[Collected data]
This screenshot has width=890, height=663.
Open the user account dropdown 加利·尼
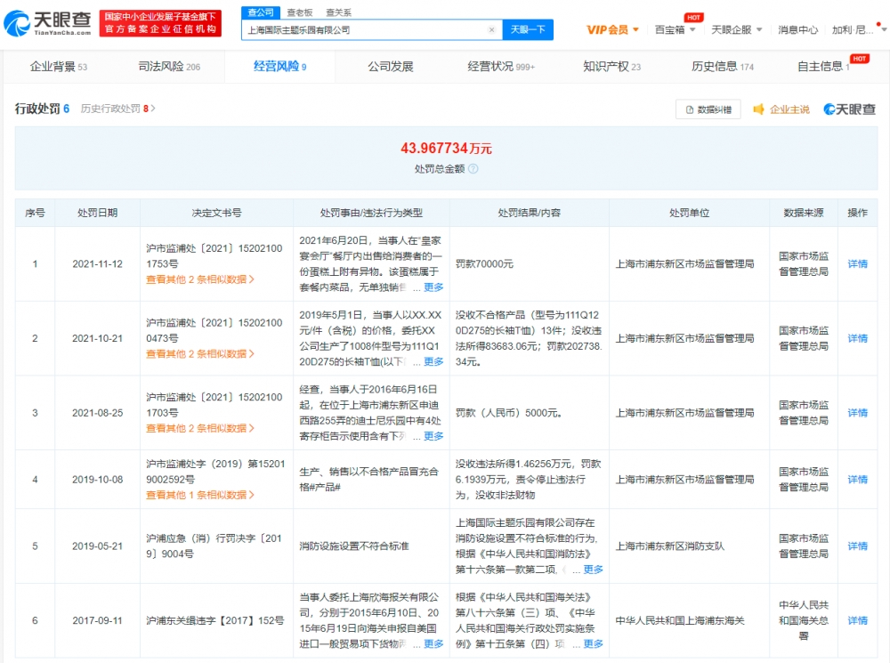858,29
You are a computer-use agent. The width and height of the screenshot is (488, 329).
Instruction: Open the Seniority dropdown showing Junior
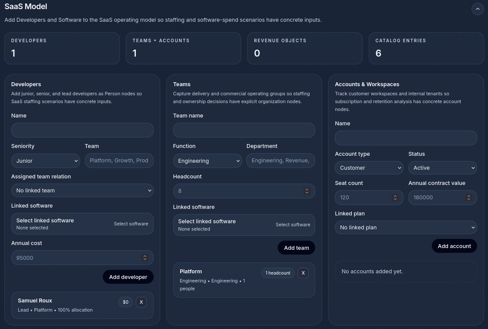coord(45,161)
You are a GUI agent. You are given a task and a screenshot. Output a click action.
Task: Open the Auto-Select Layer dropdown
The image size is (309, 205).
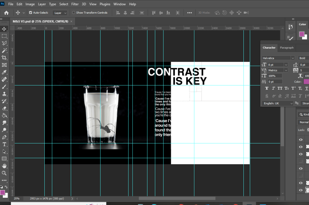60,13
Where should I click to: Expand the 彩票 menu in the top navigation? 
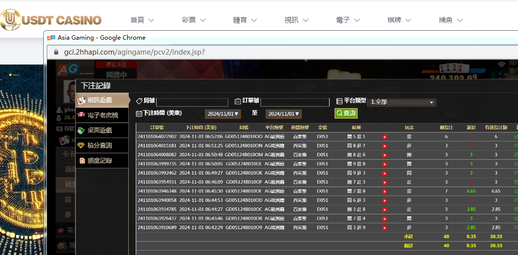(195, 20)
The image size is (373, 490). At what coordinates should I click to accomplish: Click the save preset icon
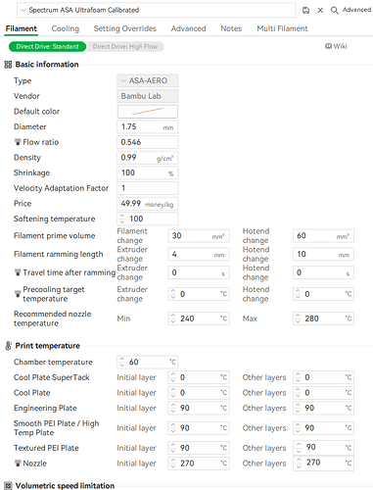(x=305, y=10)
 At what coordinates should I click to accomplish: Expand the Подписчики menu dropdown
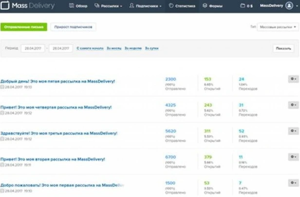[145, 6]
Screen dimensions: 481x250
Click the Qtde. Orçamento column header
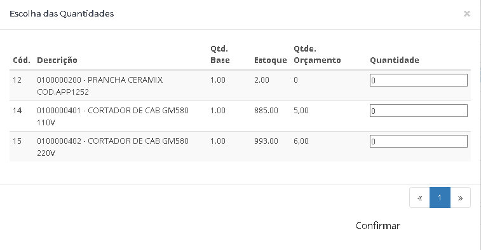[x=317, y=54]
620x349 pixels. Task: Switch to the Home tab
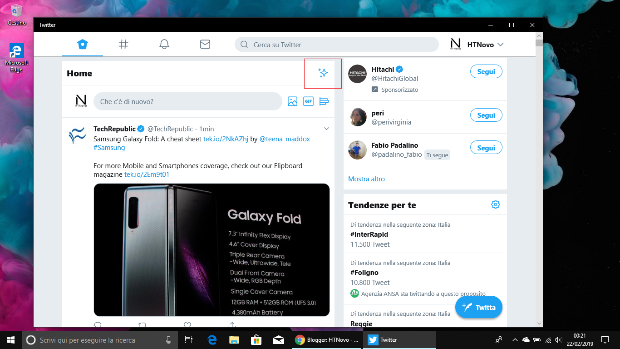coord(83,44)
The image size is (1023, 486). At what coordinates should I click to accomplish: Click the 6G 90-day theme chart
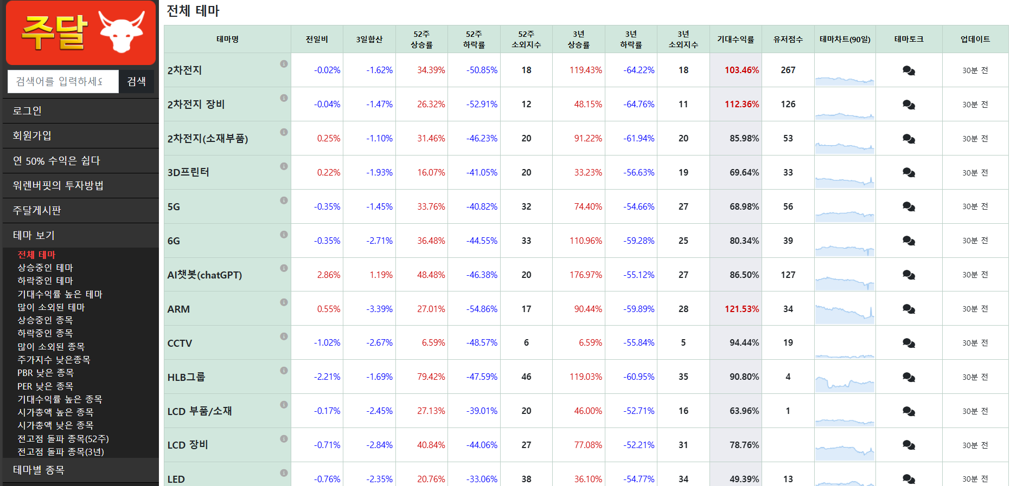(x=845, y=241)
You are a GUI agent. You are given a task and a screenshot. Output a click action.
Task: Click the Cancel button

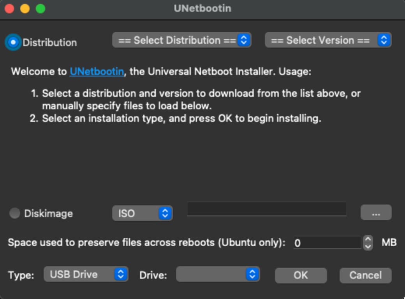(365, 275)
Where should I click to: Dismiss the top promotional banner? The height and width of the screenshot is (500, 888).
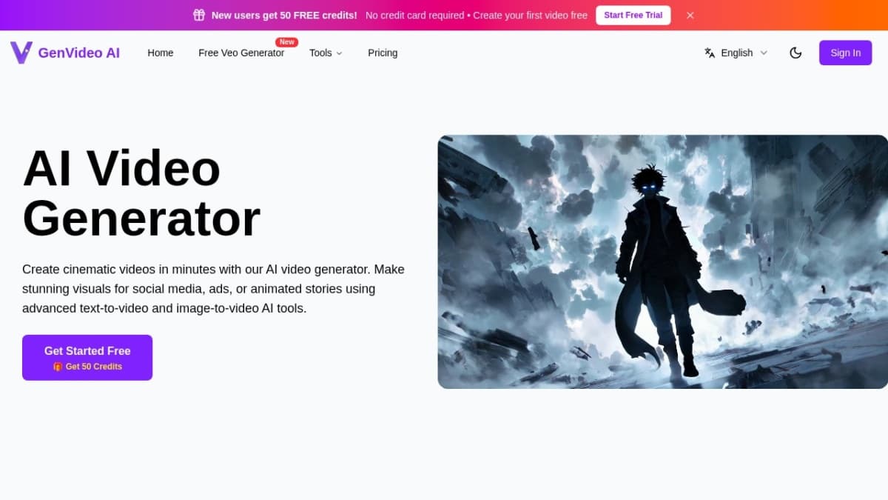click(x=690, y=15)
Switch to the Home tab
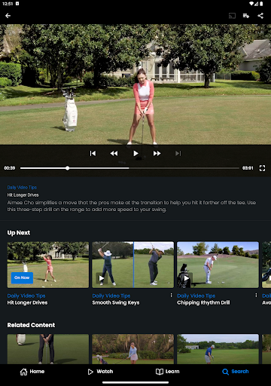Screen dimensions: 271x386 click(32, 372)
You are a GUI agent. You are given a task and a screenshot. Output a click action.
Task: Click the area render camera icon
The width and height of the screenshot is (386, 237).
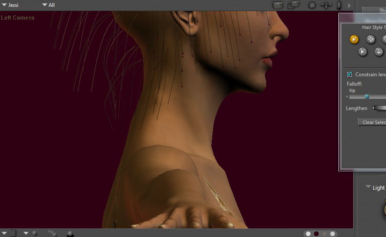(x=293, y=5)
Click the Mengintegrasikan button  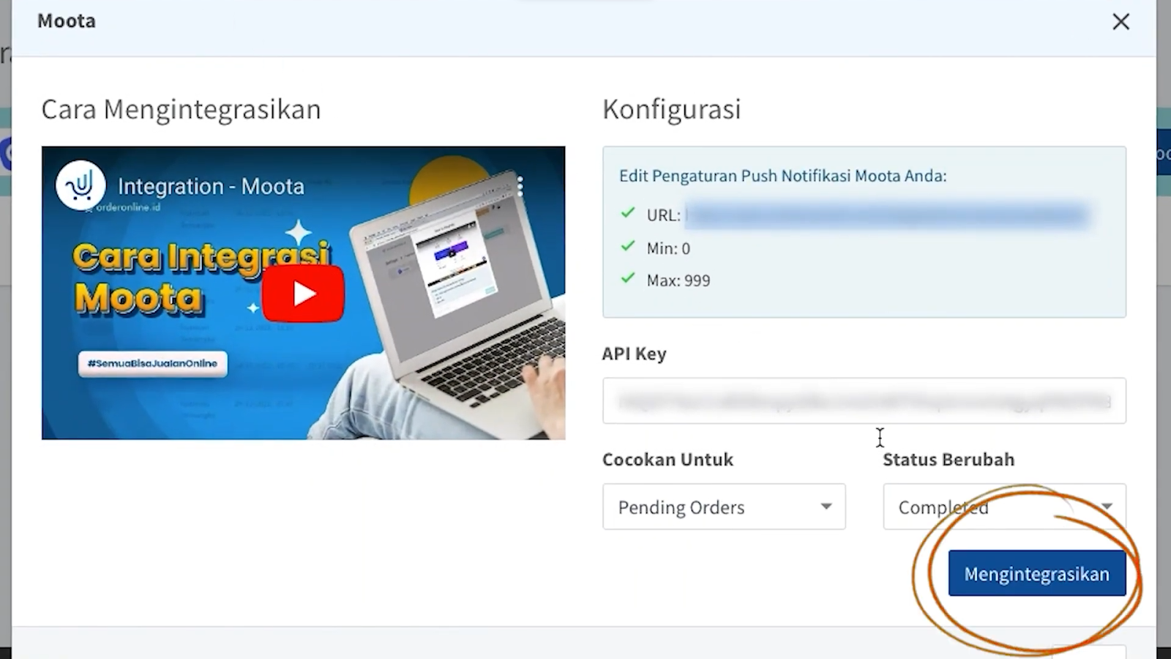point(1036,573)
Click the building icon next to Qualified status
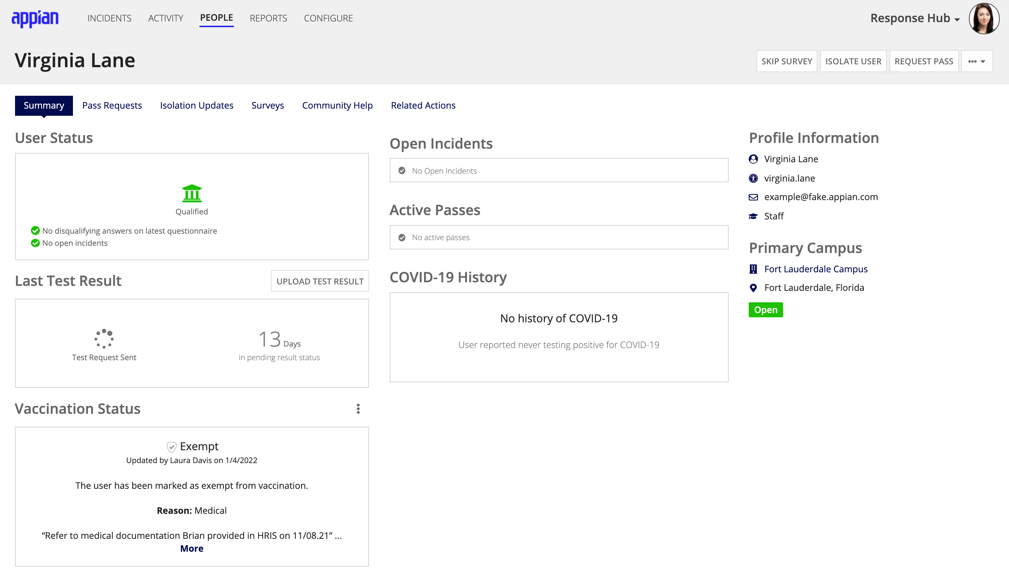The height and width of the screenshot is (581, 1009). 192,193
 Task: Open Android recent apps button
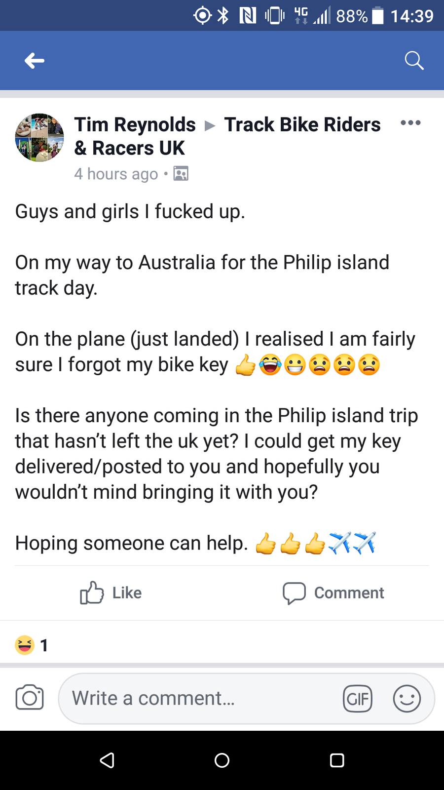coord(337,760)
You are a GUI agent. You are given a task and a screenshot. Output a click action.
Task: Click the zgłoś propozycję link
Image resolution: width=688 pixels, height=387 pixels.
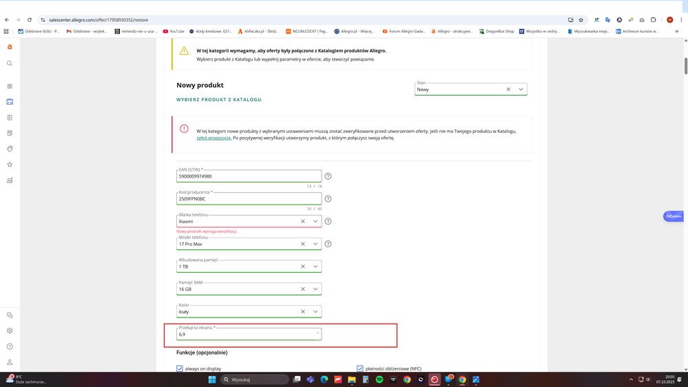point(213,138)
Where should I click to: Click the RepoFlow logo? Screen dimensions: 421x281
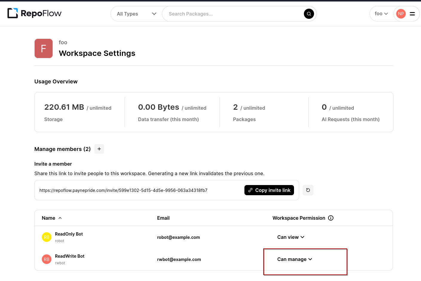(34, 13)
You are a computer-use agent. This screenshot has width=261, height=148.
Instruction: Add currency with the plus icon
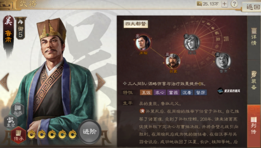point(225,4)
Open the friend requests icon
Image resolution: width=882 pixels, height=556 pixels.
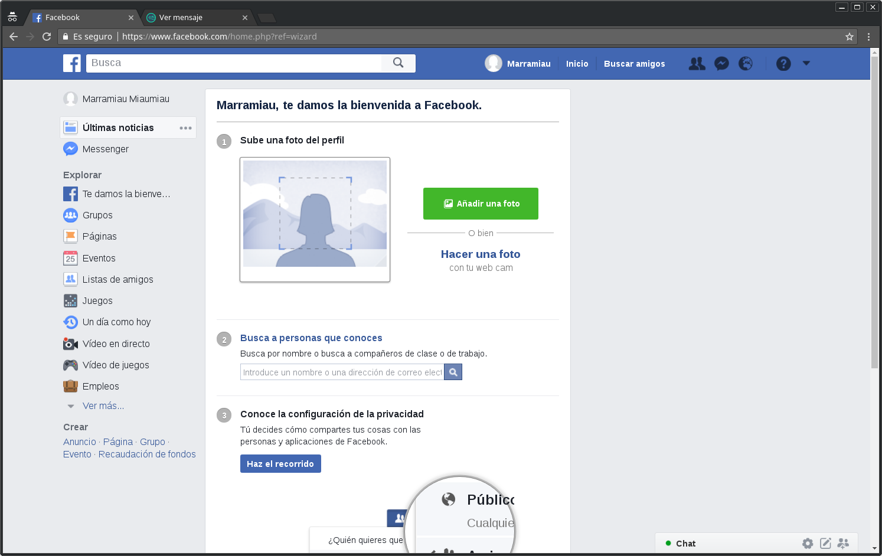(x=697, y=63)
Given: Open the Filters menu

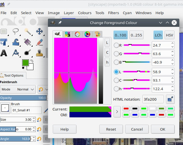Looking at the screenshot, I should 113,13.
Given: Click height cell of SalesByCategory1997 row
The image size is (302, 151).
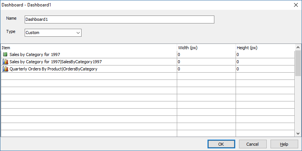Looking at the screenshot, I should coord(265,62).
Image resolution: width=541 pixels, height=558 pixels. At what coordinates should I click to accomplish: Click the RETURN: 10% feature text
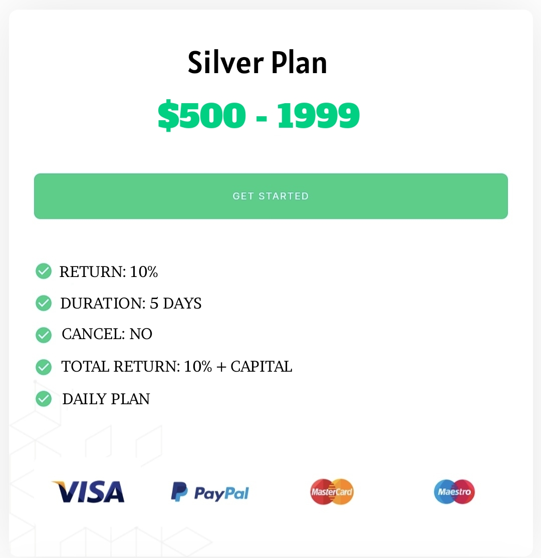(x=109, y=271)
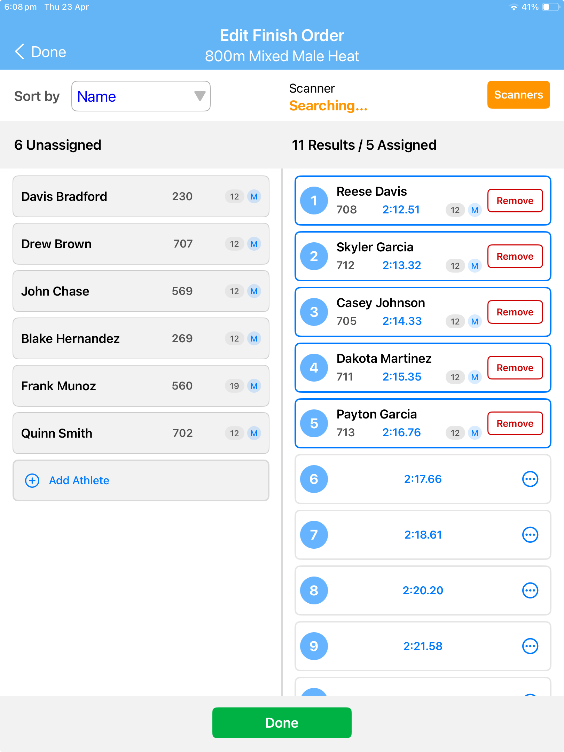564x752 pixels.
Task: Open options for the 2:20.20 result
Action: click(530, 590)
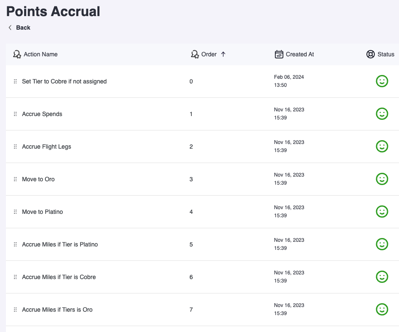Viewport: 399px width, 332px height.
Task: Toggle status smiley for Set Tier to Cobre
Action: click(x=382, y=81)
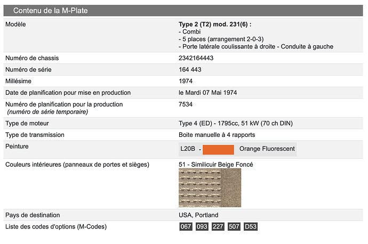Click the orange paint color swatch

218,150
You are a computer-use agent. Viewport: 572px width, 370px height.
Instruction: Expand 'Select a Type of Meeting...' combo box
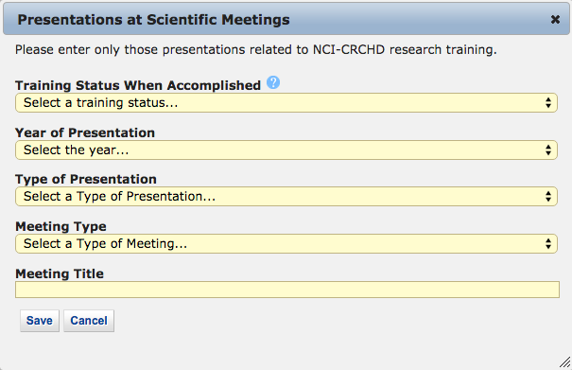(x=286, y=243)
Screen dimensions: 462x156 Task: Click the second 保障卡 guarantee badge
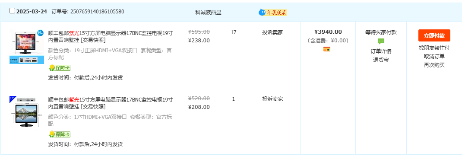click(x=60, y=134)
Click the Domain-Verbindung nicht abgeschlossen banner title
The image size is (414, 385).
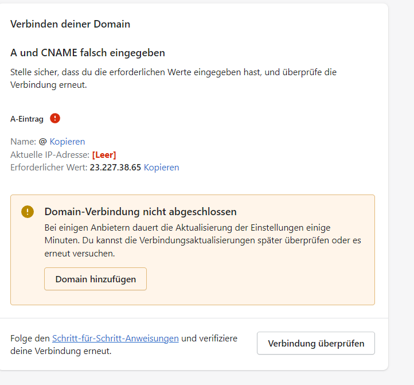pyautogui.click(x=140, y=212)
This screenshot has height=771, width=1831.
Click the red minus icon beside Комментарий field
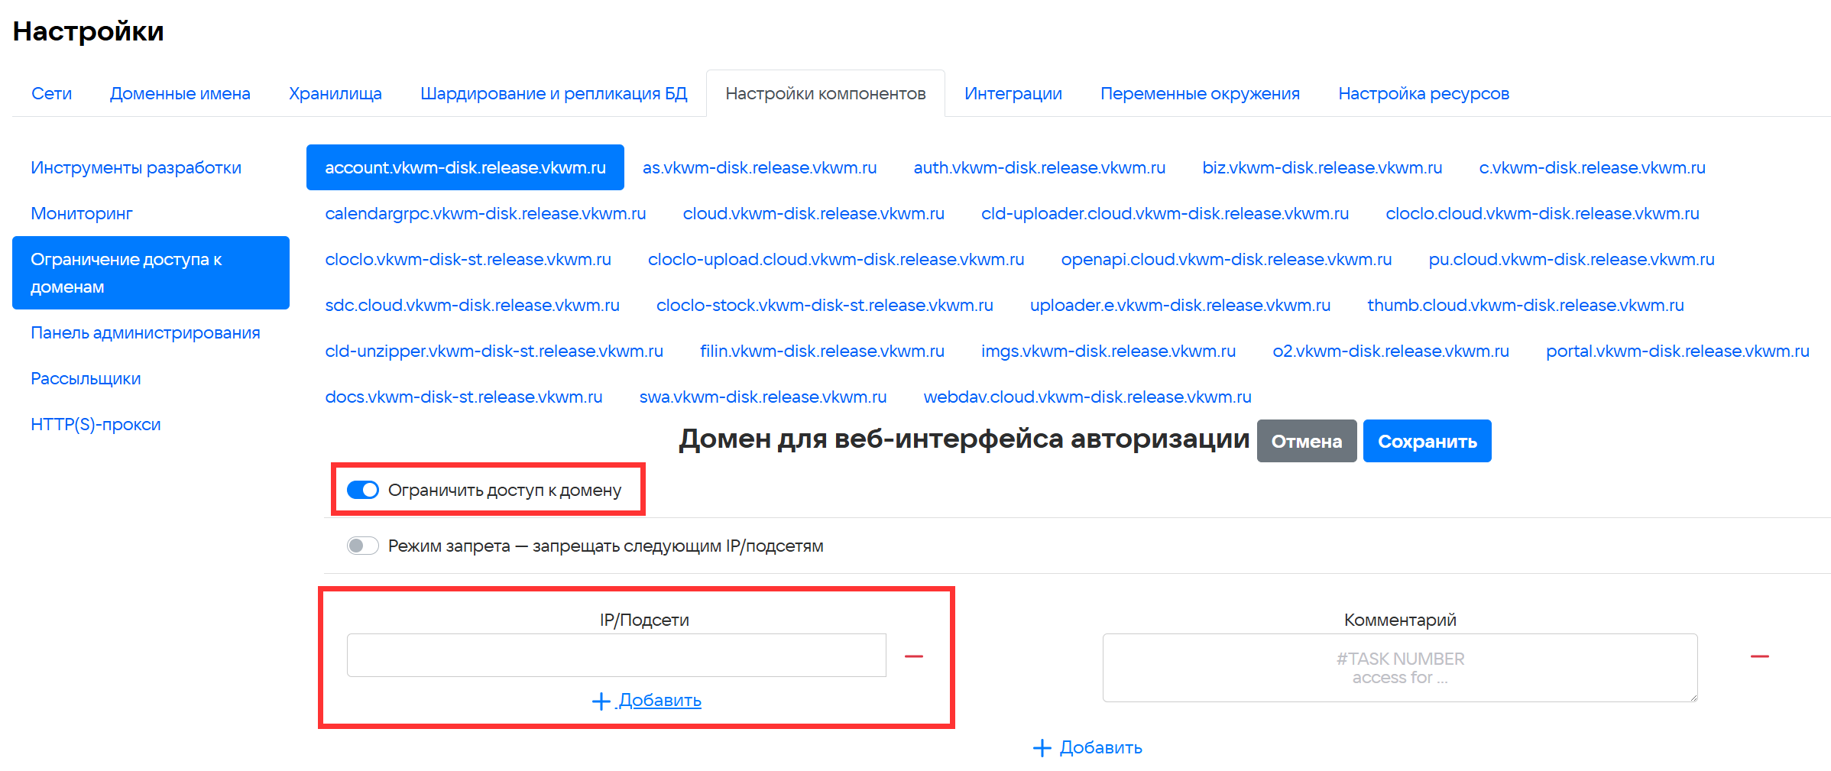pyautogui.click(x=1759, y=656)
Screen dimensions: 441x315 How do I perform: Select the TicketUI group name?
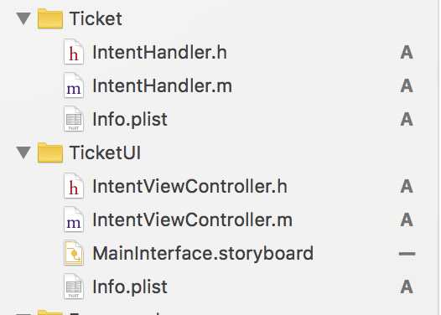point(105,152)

What is needed: Word for word, retype the lines in the entries above that run from the one with "Where should I click to: Click" through the one with "You are a computer-use agent. Viewport: 572px". Both ends count; pictures do not.

Answer:
Where should I click to: Click the RepoFlow logo? Screen dimensions: 421x281
(34, 13)
You are a computer-use agent. This screenshot has width=261, height=148.
Instruction: Add currency with the plus icon
point(225,4)
Open the friend requests icon
Image resolution: width=882 pixels, height=556 pixels.
(x=697, y=63)
Given: Open the Filters menu

Looking at the screenshot, I should 113,13.
Given: Click height cell of SalesByCategory1997 row
The image size is (302, 151).
Looking at the screenshot, I should coord(265,62).
Image resolution: width=541 pixels, height=558 pixels. At what coordinates should I click to accomplish: Click the RETURN: 10% feature text
(x=109, y=271)
564x752 pixels.
Task: Open options for the 2:20.20 result
Action: click(530, 590)
Viewport: 399px width, 332px height.
Task: Toggle status smiley for Set Tier to Cobre
Action: click(x=382, y=81)
Click the orange paint color swatch

218,150
You are a computer-use agent. Viewport: 572px width, 370px height.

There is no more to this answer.